Matthew: The RCL doesn’t specify which Bible translation to use – it just gives the references. Admittedly the NRSV seems to have become the “go-to” version, simply because it was early to market with off-the-shelf lectionary materials. My parish switched to the ESV some years ago, and it’s generally a lot more satisfactory (and in the passages to which you allude it speaks, as expected, of “fishers of men”).

Sir Watkin said...

which horror or its near equivalent in Luke 5.10 ("Do not be afraid; from now on you will be catching people") is now heard in every CofE church using the Revised Common Lectionary every year on a Sunday early in "ordinary time".

Not quite true. The Common Worship Lectionary (which is not the R.C.L., but an adaptation of it, the R.C.L. itself of course being an adaptation [How confusing life gets!]) does not specify which version is to be used. There are number of versions of the Bible that the Church of England has authorised for use in public worship. These (eheu!) include the N.R.S.V., but there is nothing to stop readings according to the new lectionary being taken from, say, the Authorised Version.
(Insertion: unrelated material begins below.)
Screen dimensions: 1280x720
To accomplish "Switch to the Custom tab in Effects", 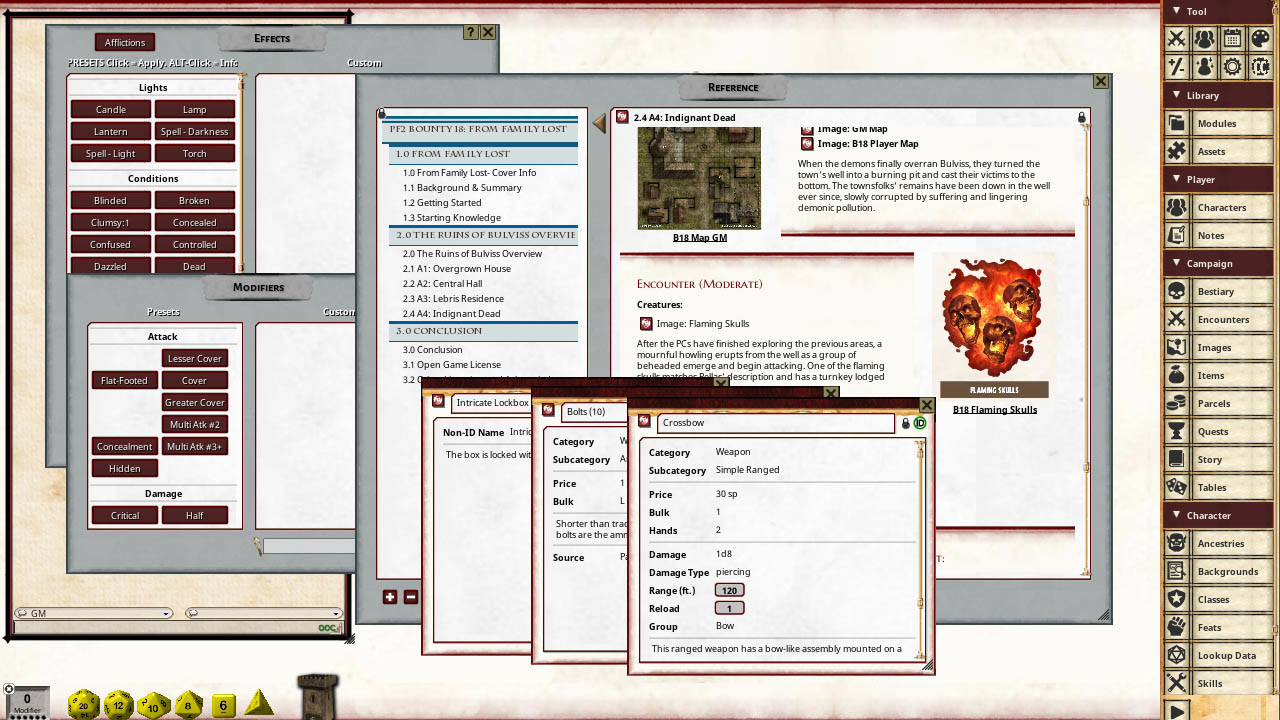I will 363,62.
I think it is true that all the currently available lectionary *books* incorporate the N.R.S.V. but the choice of that version is solely one made of the publishers: it is not an official decision of the Church of England.

No doubt those publishers had a view of what version would find a ready market, but that is another matter ....

Matthew said...

Sir Watkin: you are of course quite right both about the name of the lectionary -- it's now many years since I had anything to do with it -- and the freedom accorded to churches using it to choose other versions than the NRSV, but as with the English RCs in their unfortunate relationship with the Jerusalem Bible it's probably uncommon for parishes to make the effort to do so. The sensitive Gospeller can of course always substitute the old words when confronted with these strange new renderings -- much as happens in my own (Orthodox) parish when its American-published Gospel book gives "rooster" for the good old-fashioned English cock(erel).